**Problem details**
If a line in the data holds the string "computer", list it.

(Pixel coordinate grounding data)
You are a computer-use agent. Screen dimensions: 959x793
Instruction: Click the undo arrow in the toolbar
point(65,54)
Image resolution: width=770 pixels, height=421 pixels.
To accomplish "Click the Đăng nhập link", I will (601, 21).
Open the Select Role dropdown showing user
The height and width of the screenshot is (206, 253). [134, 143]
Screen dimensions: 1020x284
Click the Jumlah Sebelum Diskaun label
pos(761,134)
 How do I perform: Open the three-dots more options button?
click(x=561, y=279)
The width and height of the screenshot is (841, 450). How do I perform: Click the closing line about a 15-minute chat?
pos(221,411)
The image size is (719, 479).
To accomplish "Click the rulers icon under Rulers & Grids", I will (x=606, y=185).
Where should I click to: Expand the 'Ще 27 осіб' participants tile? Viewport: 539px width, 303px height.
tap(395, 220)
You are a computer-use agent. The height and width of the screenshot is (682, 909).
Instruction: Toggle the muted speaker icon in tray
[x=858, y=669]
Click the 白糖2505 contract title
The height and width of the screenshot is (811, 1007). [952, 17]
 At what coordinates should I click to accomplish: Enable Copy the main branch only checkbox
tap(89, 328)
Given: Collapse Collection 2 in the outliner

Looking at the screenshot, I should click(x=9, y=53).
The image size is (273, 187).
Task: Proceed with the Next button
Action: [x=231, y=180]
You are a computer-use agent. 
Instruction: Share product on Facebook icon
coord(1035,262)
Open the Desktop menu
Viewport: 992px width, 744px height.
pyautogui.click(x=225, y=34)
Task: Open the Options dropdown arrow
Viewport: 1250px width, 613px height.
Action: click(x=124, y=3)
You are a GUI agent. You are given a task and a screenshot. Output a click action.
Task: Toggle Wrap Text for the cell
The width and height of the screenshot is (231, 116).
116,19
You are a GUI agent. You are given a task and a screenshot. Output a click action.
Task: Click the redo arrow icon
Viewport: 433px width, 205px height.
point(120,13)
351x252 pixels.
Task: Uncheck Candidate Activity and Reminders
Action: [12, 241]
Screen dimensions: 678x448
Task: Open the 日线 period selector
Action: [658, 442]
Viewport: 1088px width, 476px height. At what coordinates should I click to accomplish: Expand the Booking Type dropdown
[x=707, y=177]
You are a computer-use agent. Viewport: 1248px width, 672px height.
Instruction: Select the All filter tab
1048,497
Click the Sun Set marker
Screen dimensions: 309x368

**Reply**
You are a computer-use agent. Screen dimensions: 959x793
You are a computer-use agent. The height and width of the screenshot is (682, 909).
You are a computer-use agent. 
You are a computer-use agent. Viewport: 1248px width, 672px height.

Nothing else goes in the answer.